MacDonald, Wilson, 1880-1967 : Wilson MacDonald, poet and playwright, born at Cheapside, Ontario, was the eldest of two sons and two daughters of Alexander and Anna Maria Pugsley (1855-1887). His mother played the piano and sang in the church choir. His father, a tailor, became a baptist minister after the death of Wilson's mother. Music and poetry were passions of his parents, and these loves instilled in Wilson the dream of becoming a poet. By the age of four, MacDonald was already reading and writing, skills taught him by his mother. When only seven years old, his mother died. This was a traumatic blow to the boy.

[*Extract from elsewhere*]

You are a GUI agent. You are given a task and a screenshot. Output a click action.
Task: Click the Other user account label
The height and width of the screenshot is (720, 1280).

He then went to live with his maternal grandfather, Rev. William Pugsley, a baptist minister, and his grandmother, in Port Dover. Wilson was an outstanding student educated at the Port Dover public school. This proficiency continued throughout his terms at Woodstock College where he completed four years in three. He then attended McMaster University for two years. MacDonald claimed that from the fifth grade he wanted to become a poet. At McMaster, his English teacher, Theodore Harding Rand, himself a recognized poet, convinced Wilson of his life's ambition.

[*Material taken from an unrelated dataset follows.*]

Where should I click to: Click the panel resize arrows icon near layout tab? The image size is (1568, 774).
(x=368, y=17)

After leaving university, MacDonald travelled extensively throughout eastern and southern Ontario selling stereoscopic views, and in the northern United States and Ontario selling advertisements. Although successful at advertising, he did not enjoy the work. He would save some money, then spend his time writing poetry, and when he ran out of funds, return to sales. In 1902, he worked on a horse-boat to pay his passage to England where he hoped he might be more successful with his writing. Three months later, unsuccessful, he returned to Canada and the United States and his advertising career.

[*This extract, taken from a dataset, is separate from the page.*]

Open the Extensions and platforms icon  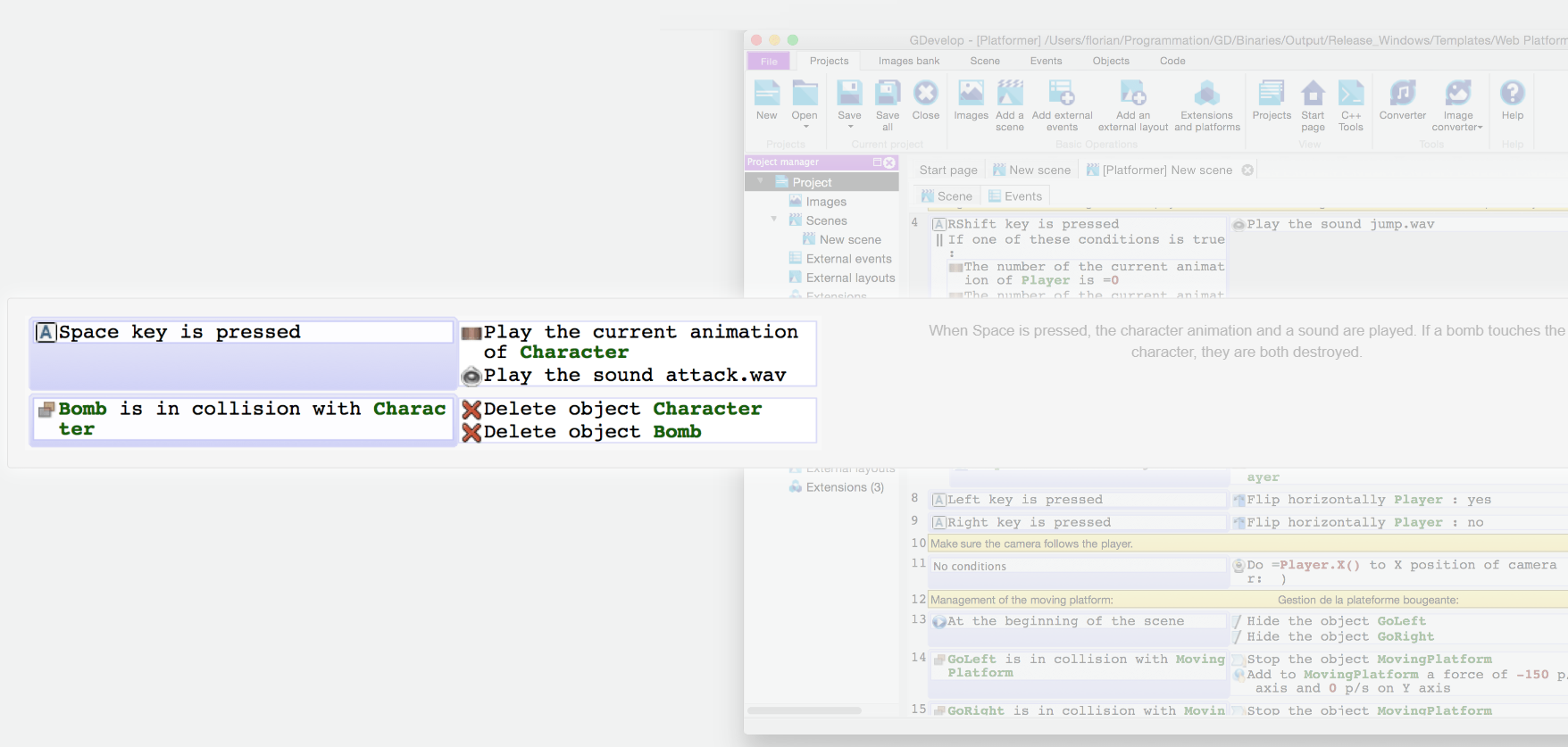(1206, 95)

His experiences on the horse-boat and in England are chronicled in The Song of the Undertow. In Newport, Rhode Island, in 1908, he gave the first recital of his poetry. In Montreal, at the Y.M.C.A. in 1909, he gave the first recital of his poetry to a paying audience. In 1912, he travelled to western Canada where he wrote poetry and presented more readings. He taught school. He impressed audiences with his sleight of hand artistry. While in Vancouver and Victoria, he began writing plays and wrote an opera. From 1918-1923, while still writing poetry, he worked his way eastward, producing and performing in his opera in many towns and cities. In 1918, his first book of poetry was published (Songs of the Prairie Land).
Since then, other collections have been published. These include: Out of the Wilderness, A Flagon of Beauty, Armand Dussault, Comber Cove, The Song of the Undertow, Caw-Caw Ballads, Greater Poems of the Bible, Pugwash, The Angels of the Earth, and The Lyric Years, some of which have been published in his own handwriting and illuminated with his own artistic designs. Also to his credit are more than fifty musical numbers, both songs and operas. He has lectured extensively in universities in Canada, the United States and England giving recitals and addressing students in many Ontario high schools. Two thousand five hundred people attended one of these lectures at Yale University.
MacDonald was also an athlete excelling in hockey, lacrosse, soccer, tennis and athletics. At eighty years of age, he still skated and played tennis. Extending the scope of his creativity, he had some inventions patented. In 1935, he married Dorothy Ann Colomy of Massachusetts. In 1939, their only child, Ann Meriden (later Mrs. Gordon McLauchlan) was born.